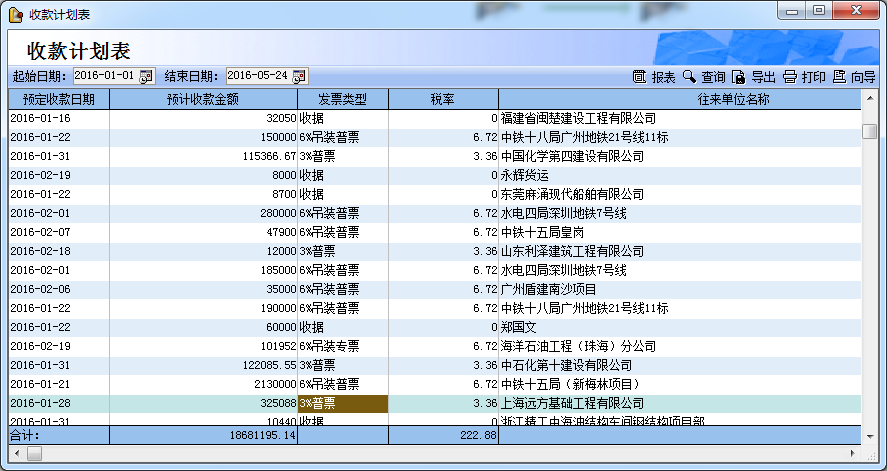Click the 发票类型 column header
The width and height of the screenshot is (887, 471).
click(x=343, y=99)
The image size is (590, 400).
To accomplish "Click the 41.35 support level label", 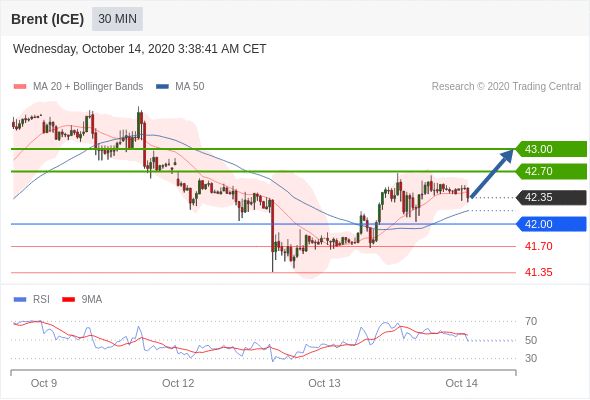I will (538, 272).
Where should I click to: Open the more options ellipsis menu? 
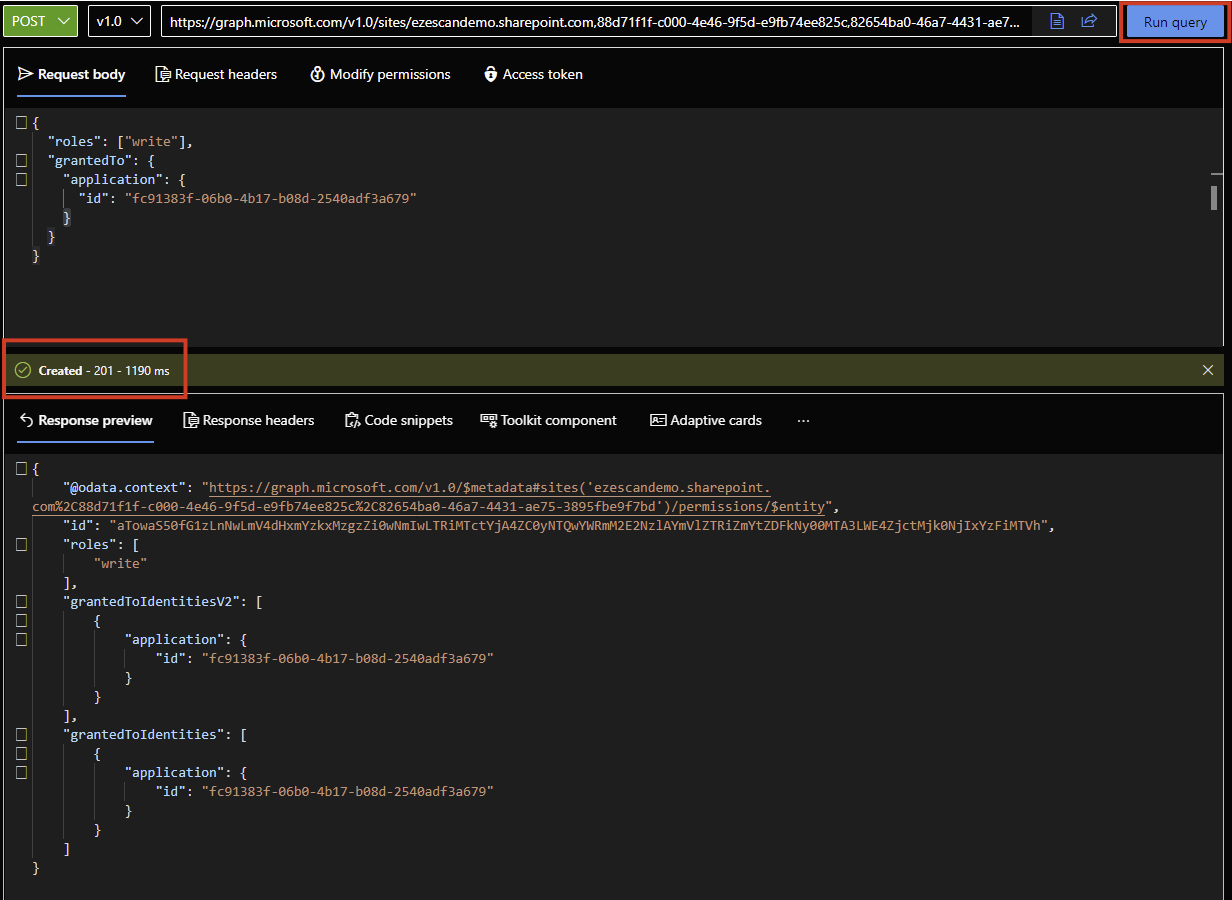pyautogui.click(x=803, y=420)
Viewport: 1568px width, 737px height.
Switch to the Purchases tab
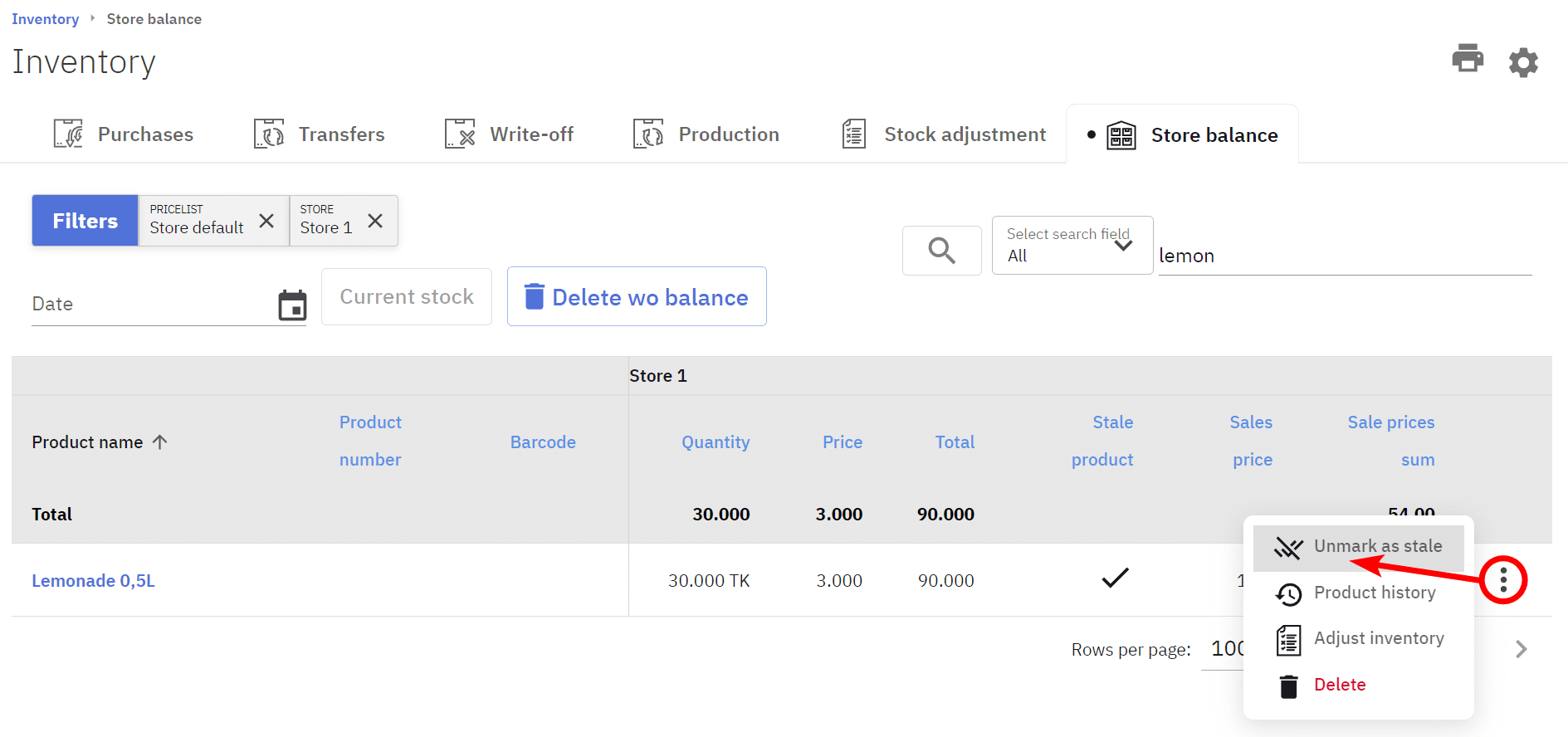click(125, 134)
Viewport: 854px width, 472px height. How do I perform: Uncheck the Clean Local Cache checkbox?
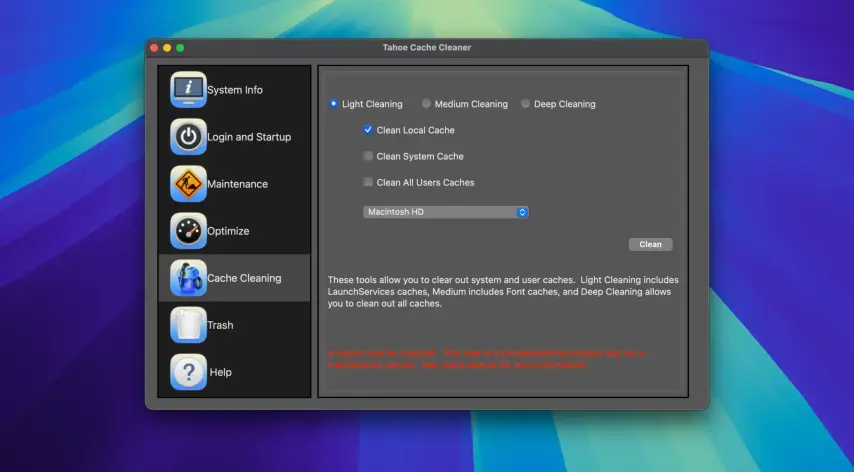pos(368,130)
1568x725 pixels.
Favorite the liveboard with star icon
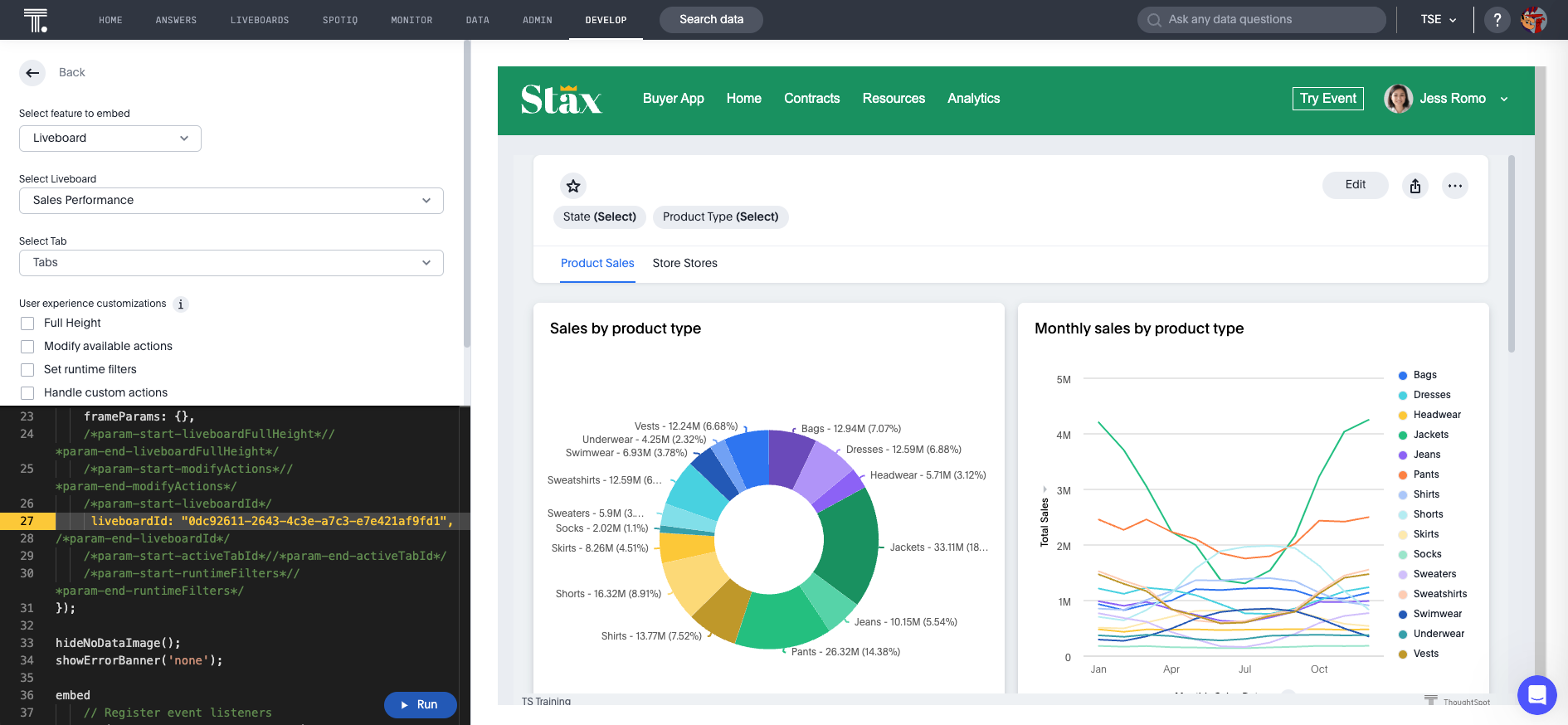click(573, 186)
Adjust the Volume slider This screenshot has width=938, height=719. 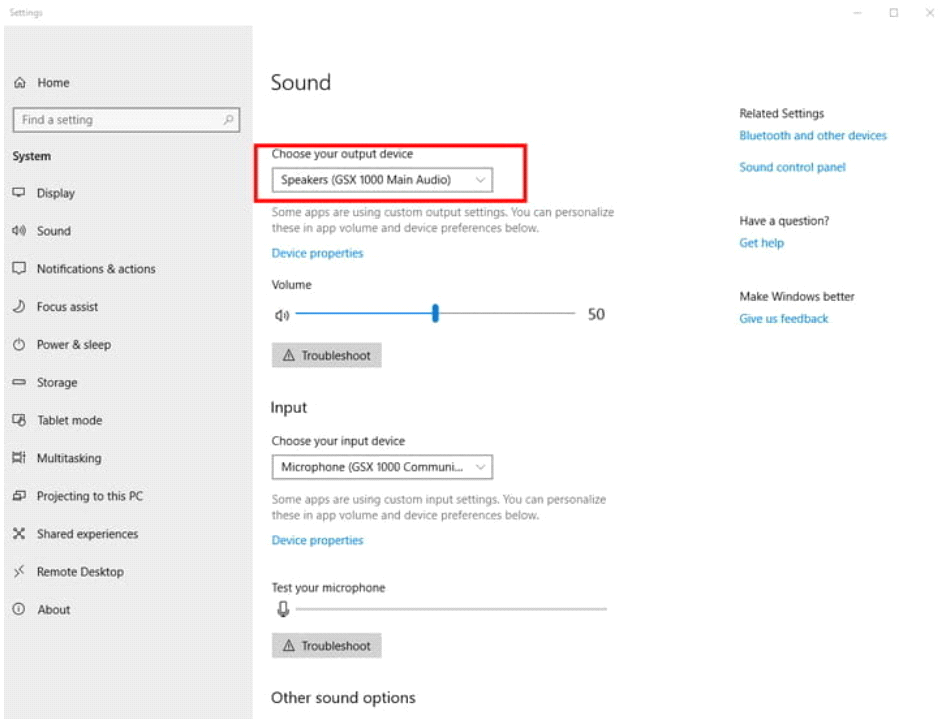[435, 313]
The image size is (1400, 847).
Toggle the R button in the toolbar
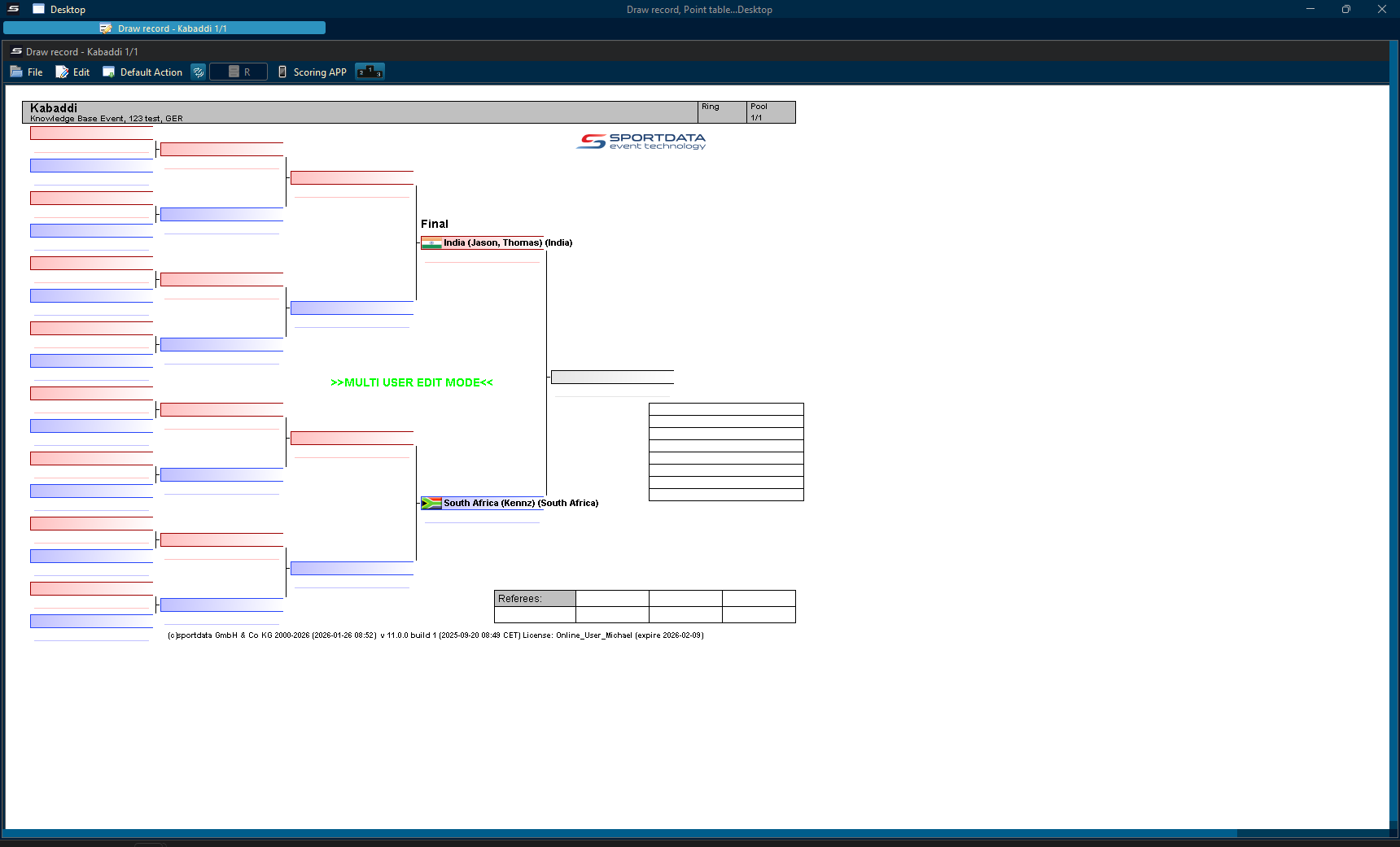tap(238, 72)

---

Could you return the lines in the entries above that contain "size"?

• RESPONSE TO THIS TASK:
The image size is (590, 400).
The image size is (1400, 847).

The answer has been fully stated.